● Given passage:
Five Golden Things — Seanan McGuire

The Five Best…
…genre stories about creepy telepathic kids.

Everybody loves a mind-reader, right?

The telepath or mentalist has been a part of the genre landscape since the days of vaudeville and traveling carnival sideshows, where “mind-readers” trained in observation would use shills and accomplices to wow the crowd with amazing displays of their supposed psychic powers.  It was understandable that these figures would loom large in the science fiction, fantasy, and horror communities.  These are some of my favorite mind-readers…and best of all, they’re all kids.  Creepy, creepy kids.

Tin foil hats won’t help.

5: Danny Torrance, The Shining by Stephen King.

Until The Sixth Sense came along and updated the pop culture yearbook, Danny Torrance was viewed by many people as the quintessential example of the creepy yet harmless psychic child.  He was blessed—or cursed—with “the shine,” an undefined psychic gift which made him unfortunately attractive to predatory ghosts.  That might not have been as much of a problem, had his father not taken a job as caretaker at the phenomenally haunted Overlook Hotel.  Oops.

● Supplied information:

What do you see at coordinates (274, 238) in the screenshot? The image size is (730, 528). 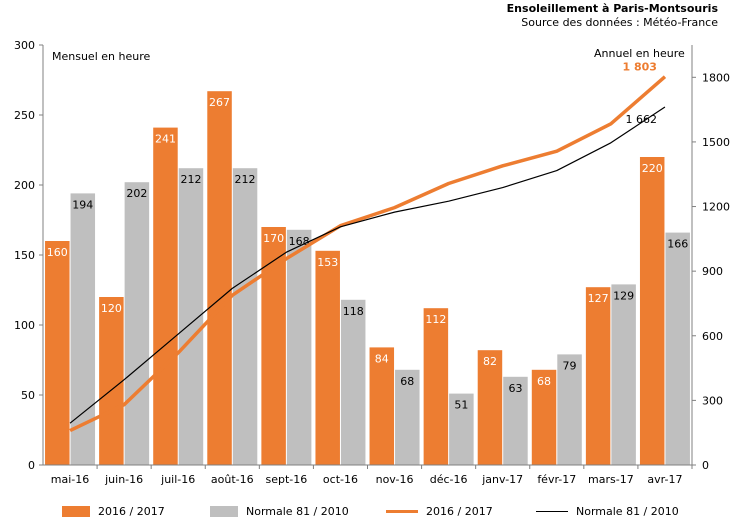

● Exercise instructions:
• 1. Decide whether each statement agrees with the passage about creepy telepathic kids, answering yes or no and quoting the words of the passage that settle it: (a) Stage mind-readers relied on helpers in the crowd. (b) The passage gives a precise definition of "the shine." (c) Danny Torrance holds the top spot on the list.
• 2. Write the next part of the passage about creepy telepathic kids, picking up after its last sentence.
The material above has no connection to the passage about creepy telepathic kids.

● Responses by task:
• 1.
(a) Yes: "would use shills and accomplices to wow the crowd"
(b) No: "an undefined psychic gift"
(c) No: "5: Danny Torrance, The Shining by Stephen King."

• 2.
First published in 1977, The Shining is a story of hauntings and horror that has seen multiple adaptations, including an upcoming sequel from King himself, titled Doctor Sleep.  But it’s little Danny Torrance himself who helped to elevate the story to the classic position it holds today.  Ghost stories are always at their best when there are children involved, and Danny and his “shine” have been capturing imaginations—and scaring people sleepless—since page one.

Creepy kid count: one.
Psychic powers: undefined, telepathy, clairvoyance, and sensitivity to the dead included.

4: David and Petra Strorm/Rosalind Morton, The Chrysalids by John Wyndham.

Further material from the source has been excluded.